● **Written problem A**
Translate this sentence from the Laura Pieri interview into Spanish: "Laura Pieri sat down with Off The Record to talk a little more about her latest release."

● **Quoted text**
◆ ◆ ◆ ◆ ◆ ◆ ◆

Inside Songwriting and Storytelling with Laura Pieri on the Release of her Latest Single, Just A Little
Capping off a month of themed releases, rising pop sensation Laura Pieri is back with the release of her latest single, Just A Little. Exploring different archetypes of feminine power, Laura Pieri has spent the month of October releasing a series of reimagined covers of iconic pop songs as different characters, including Lady Gaga’s “Marry the Night” (The Vampire), Charli xcx’s “party 4 u” (The Siren) and Rihanna’s “Disturbia” (The Werewolf). Ending the month with an original single, Pieri explores the line between temptation and control, flirting with danger without fully giving into it. With playful melodies and dancing lyrics, Just A Little is undeniably catchy, solidifying her as a rising force to watch out for in pop music. Laura Pieri sat down with Off The Record to talk a little more about her latest release.
The release of "Just a Little" marks the end of your month-long Halloween reimagining of iconic songs as different cinematic archetypes of feminine power, what initially inspired the project?
A mixture of both my love for Halloween and my love for monsters. I read Jeffrey Jerome Cohen’s Monster Theory in college and it’s something I’ve continuously returned to. If monsters are, as he says, cultural mirrors into our own anxieties, what was there to uncover about my favorite monsters. The song is about how sometimes the parts of us that we try to hide from are still pieces that complete us, so what could I find by looking at the vampiric, the siren, and the werewolf pieces?
Alongside the release of the covers, you also released short stories on Substack that go with each character, do you approach song writing and storytelling differently?

◆ ◆ ◆ ◆ ◆ ◆ ◆

● **Dataset items**
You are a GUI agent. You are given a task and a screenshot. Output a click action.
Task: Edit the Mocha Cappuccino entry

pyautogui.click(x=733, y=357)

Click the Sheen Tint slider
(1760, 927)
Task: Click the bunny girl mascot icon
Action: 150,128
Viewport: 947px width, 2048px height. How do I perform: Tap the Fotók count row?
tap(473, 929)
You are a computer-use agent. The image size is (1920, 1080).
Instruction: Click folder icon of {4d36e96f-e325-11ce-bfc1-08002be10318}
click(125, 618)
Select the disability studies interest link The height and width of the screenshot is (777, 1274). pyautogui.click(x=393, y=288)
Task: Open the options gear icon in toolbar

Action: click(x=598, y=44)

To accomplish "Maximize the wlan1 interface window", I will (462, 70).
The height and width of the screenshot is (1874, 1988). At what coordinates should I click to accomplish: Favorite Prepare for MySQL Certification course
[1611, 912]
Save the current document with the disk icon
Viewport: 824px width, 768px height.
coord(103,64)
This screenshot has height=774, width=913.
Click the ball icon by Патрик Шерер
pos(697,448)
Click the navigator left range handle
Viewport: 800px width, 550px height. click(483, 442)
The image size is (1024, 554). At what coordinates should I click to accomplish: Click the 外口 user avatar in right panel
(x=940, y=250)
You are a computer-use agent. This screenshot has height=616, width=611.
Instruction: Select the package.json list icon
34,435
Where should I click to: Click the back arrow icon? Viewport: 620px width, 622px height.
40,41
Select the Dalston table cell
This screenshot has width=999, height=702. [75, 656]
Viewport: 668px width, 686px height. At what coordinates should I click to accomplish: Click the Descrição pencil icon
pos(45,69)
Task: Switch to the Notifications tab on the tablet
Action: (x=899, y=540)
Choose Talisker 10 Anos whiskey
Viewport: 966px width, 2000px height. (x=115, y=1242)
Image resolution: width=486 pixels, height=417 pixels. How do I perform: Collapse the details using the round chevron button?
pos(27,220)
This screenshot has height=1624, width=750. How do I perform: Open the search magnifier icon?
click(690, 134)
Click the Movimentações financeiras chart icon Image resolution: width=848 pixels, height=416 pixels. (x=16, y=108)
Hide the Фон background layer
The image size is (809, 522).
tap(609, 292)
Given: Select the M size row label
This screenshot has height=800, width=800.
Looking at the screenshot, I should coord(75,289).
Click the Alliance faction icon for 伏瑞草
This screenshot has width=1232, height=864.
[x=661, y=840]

◆ ◆ ◆ ◆ ◆ ◆ ◆

● **Written problem B**
Tally the lines of the records above that contain the string "Select", matching case exactly, and reply with the number only.

● **Exercise output A**
Laura Pieri se sentó con Off The Record para hablar un poco más sobre su último lanzamiento.

● **Exercise output B**
4